Instead of English text, it would be interesting to use the contents of the Online Encyclopedia of Integer Sequences database to see how the results and techniques differ there[^2].
For this benchmark I removed the comments (lines starting with #), as well as the A numbers (unique sequence IDs the database has assigned to each sequence) and trailing commas from the uncompressed version of the database.
The file can be found here: https://github.com/void4/compress-oeis (filtered.txt in OEIS-filtered.zip)

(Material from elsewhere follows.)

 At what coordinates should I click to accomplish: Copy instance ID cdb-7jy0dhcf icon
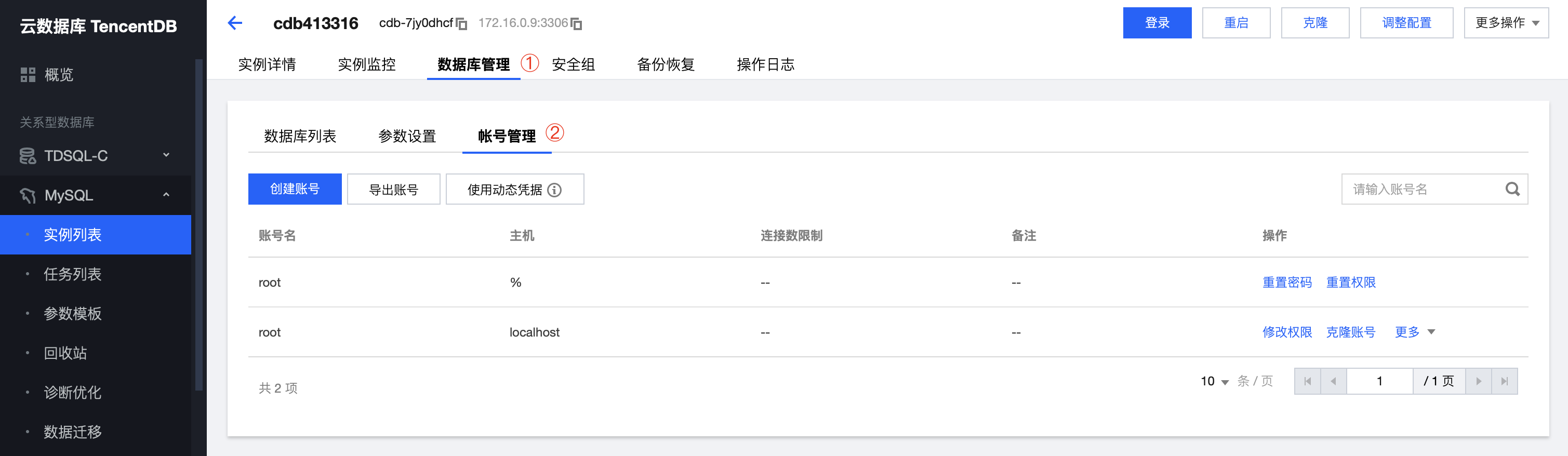[x=462, y=24]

Each line in the file is a sequence of comma-separated integers (with an arbitrary number of digits and possibly negative), followed by a newline (\n) character
Here are the first three sequences:
0,1,1,1,2,1,2,1,5,2,2,1,5,1,2,1,14,1,5,1,5,2,2,1,15,2,2,5,4,1,4,1,51,1,2,1,14,1,2,2,14,1,6,1,4,2,2,1,52,2,5,1,5,1,15,2,13,2,2,1,13,1,2,4,267,1,4,1,5,1,4,1,50,1,2,3,4,1,6,1,52,15,2,1,15,1,2,1,12,1,10,1,4,2
1,2,2,1,1,2,1,2,2,1,2,2,1,1,2,1,1,2,2,1,2,1,1,2,1,2,2,1,1,2,1,1,2,1,2,2,1,2,2,1,1,2,1,2,2,1,2,1,1,2,1,1,2,2,1,2,2,1,1,2,1,2,2,1,2,2,1,1,2,1,1,2,1,2,2,1,2,1,1,2,2,1,2,2,1,1,2,1,2,2,1,2,2,1,1,2,1,1,2,2,1,2,1,1,2,1,2,2
1,1,1,1,2,2,1,2,2,2,3,2,2,4,2,2,4,2,3,4,4,2,3,4,2,6,3,2,6,4,3,4,4,4,6,4,2,6,4,4,8,4,3,6,4,4,5,4,4,6,6,4,6,6,4,8,4,2,9,4,6,8,4,4,8,8,3,8,8,4,7,4,4,10,6,6,8,4,5,8,6,4,9,8,4,10,6,4,12,8,6,6,4,8,8,8,4,8,6,4
Compression method | Size (MB) |
---|---|
Uncompressed | 65.6 |
kgb-9 | 18.8 |
kgb-3 | 20.4 |
lrz | 20.5 |
7z/xz (LZMA2) | 21.7 |
zip | 26.6 |
zpaq | 29.5 |
[^1]: Either the first 100MB (enwik8 challenge) or 1GB (enwik9 challenge)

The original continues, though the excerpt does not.